Where does the word "logo" appear in the entries below? Copy each line that holds it.

Dataset entries
>>>>

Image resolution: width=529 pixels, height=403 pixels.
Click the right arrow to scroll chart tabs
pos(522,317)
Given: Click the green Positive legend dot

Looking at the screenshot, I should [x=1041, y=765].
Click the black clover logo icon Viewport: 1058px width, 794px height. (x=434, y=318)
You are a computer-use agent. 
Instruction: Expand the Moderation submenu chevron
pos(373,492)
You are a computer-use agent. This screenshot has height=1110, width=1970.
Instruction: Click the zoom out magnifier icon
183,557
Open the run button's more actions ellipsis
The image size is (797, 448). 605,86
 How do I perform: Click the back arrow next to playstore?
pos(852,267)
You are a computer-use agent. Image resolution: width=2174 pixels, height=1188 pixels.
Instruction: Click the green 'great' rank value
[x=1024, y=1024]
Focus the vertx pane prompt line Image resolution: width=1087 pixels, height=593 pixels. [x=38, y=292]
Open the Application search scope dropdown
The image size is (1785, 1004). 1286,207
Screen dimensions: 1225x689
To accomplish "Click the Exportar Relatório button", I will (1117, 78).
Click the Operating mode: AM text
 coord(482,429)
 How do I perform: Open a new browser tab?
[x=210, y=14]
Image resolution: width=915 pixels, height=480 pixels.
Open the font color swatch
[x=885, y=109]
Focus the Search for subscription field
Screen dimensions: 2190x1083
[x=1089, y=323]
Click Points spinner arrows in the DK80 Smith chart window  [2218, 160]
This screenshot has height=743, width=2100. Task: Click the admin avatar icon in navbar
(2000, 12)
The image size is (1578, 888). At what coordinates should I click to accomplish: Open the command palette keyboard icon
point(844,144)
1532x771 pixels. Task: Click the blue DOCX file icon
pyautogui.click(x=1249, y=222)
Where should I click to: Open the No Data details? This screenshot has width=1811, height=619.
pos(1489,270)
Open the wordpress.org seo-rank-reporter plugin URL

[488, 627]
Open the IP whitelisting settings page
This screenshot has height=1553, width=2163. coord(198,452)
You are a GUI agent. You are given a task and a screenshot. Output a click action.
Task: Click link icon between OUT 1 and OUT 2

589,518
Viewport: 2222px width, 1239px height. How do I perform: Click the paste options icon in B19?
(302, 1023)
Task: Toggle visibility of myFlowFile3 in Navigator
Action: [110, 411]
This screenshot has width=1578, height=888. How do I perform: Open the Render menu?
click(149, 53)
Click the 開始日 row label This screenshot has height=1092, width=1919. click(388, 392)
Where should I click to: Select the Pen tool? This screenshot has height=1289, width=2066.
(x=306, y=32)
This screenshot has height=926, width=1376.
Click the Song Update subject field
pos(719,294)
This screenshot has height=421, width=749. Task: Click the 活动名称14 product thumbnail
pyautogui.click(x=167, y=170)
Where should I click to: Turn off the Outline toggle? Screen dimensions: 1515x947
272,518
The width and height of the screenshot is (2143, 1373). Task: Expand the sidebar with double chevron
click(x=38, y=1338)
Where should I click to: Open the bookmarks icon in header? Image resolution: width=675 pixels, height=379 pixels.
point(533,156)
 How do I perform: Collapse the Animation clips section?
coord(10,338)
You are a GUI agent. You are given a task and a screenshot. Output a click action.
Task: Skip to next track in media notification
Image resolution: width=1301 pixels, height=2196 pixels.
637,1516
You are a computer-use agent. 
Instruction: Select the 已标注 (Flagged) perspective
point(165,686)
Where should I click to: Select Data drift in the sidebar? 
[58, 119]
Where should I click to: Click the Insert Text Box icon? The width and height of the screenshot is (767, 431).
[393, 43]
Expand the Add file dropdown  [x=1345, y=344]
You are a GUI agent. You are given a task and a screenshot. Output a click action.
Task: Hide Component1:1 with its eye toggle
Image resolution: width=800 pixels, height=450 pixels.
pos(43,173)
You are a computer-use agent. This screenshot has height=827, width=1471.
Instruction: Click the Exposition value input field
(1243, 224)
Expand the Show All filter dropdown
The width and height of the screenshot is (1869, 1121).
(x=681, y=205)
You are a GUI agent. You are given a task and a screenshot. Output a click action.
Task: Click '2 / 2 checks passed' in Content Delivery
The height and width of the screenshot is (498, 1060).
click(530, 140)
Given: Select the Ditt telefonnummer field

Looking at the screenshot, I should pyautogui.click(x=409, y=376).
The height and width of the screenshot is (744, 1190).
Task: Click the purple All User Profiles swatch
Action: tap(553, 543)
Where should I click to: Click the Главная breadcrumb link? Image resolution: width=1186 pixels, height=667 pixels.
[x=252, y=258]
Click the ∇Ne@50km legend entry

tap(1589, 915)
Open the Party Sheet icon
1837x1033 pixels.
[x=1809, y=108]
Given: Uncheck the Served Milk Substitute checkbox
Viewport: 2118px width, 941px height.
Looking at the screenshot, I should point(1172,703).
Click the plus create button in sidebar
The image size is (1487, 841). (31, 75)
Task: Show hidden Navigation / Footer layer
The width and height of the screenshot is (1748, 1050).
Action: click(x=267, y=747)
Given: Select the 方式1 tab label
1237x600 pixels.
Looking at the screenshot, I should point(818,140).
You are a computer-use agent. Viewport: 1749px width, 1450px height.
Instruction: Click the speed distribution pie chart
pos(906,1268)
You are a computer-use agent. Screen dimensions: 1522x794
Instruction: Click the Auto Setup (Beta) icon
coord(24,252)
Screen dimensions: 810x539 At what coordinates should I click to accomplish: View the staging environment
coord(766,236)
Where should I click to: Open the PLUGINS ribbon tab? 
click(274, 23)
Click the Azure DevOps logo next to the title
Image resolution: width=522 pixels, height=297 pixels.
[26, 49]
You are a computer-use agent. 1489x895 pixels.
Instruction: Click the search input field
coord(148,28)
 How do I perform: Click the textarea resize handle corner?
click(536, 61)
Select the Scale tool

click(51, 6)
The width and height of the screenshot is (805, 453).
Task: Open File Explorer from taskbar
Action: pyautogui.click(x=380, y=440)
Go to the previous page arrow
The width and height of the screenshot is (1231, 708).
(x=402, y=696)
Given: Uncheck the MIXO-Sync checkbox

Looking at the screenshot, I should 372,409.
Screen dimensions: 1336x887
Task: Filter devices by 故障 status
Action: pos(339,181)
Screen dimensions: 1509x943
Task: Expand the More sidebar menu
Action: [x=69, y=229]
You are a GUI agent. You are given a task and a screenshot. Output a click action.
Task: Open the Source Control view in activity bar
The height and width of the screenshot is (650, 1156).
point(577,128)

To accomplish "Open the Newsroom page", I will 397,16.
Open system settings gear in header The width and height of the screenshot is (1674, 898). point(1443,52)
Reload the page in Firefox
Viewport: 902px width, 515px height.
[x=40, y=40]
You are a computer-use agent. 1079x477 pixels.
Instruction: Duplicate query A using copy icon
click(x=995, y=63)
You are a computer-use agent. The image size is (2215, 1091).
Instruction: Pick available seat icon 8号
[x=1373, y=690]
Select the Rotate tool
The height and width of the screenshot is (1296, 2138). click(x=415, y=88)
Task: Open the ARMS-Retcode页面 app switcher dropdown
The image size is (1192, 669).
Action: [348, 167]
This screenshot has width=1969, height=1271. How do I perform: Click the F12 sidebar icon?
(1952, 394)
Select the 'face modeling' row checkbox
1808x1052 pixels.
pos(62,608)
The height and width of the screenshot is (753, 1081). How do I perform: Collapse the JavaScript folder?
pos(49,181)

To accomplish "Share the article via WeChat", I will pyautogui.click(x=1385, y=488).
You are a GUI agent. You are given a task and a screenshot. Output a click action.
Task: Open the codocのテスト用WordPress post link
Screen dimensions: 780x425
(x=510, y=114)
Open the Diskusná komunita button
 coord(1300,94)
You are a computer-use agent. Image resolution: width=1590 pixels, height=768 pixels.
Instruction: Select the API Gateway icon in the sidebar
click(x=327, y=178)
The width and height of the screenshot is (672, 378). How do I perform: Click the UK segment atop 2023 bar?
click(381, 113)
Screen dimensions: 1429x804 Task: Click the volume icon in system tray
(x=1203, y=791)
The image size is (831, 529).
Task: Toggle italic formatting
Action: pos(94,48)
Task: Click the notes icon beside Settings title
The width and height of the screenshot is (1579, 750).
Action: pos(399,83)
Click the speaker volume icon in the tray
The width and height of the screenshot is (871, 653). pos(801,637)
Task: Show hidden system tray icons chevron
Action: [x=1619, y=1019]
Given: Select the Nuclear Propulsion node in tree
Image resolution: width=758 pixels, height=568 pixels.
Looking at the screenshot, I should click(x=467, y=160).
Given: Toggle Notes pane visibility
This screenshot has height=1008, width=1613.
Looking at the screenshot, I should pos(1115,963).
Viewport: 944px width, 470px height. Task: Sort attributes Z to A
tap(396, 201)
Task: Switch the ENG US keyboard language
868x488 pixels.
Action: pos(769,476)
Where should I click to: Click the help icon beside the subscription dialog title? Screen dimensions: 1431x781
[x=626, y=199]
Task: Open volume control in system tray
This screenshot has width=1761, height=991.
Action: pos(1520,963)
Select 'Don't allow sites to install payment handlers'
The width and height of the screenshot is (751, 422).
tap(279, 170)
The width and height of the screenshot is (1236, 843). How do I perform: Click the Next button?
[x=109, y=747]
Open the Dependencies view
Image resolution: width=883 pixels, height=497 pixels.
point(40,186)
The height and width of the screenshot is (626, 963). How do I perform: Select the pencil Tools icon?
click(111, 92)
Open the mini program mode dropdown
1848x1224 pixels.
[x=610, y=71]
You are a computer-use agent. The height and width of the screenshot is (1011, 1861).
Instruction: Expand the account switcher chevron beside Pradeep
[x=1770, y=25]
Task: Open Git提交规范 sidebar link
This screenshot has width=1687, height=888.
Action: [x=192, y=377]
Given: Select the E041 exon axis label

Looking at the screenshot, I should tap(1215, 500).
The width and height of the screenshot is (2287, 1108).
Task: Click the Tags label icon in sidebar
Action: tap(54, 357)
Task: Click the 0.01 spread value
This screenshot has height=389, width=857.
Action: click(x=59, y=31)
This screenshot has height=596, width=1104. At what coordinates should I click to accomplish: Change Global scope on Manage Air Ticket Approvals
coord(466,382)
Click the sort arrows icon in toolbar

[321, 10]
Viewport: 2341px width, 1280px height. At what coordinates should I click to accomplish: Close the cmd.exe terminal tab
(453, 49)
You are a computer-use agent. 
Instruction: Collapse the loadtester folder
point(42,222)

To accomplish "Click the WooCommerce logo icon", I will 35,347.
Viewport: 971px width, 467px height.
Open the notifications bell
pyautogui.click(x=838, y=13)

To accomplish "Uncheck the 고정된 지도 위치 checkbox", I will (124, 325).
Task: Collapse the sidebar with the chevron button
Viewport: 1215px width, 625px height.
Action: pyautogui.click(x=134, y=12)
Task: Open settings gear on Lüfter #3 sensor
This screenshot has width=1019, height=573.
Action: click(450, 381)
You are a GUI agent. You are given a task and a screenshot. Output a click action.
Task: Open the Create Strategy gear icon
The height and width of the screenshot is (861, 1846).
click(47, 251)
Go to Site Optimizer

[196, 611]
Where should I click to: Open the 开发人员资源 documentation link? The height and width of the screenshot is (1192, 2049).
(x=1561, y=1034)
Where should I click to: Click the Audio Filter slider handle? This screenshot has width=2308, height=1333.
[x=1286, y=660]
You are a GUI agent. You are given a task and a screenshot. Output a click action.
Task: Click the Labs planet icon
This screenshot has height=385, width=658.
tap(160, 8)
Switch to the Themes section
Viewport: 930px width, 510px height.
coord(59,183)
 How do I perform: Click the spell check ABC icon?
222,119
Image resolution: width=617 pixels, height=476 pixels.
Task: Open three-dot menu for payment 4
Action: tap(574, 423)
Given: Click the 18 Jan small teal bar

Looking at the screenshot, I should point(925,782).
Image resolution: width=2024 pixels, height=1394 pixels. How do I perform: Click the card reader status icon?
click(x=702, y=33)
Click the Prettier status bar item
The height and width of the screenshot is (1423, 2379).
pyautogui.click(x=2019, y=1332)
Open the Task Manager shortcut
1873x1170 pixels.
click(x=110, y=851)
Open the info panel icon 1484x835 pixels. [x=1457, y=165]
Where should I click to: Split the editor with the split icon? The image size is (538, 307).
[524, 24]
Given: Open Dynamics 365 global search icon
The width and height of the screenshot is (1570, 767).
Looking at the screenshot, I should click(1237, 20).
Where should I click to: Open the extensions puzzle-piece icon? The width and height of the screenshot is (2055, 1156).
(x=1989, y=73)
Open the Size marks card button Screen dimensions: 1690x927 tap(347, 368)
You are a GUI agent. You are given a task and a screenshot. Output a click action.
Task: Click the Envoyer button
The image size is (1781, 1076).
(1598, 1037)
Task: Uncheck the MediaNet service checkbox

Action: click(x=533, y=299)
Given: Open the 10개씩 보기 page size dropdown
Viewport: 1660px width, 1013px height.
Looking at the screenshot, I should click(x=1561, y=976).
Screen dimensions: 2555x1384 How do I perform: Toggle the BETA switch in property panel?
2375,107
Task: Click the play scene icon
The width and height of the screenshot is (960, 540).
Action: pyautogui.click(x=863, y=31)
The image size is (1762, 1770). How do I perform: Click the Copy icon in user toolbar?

<<<<

*TASK OUTPUT:*
Click the black clover logo icon Viewport: 1058px width, 794px height. (x=434, y=318)
Click the Azure DevOps logo next to the title
To accomplish "Click the WooCommerce logo icon", I will 35,347.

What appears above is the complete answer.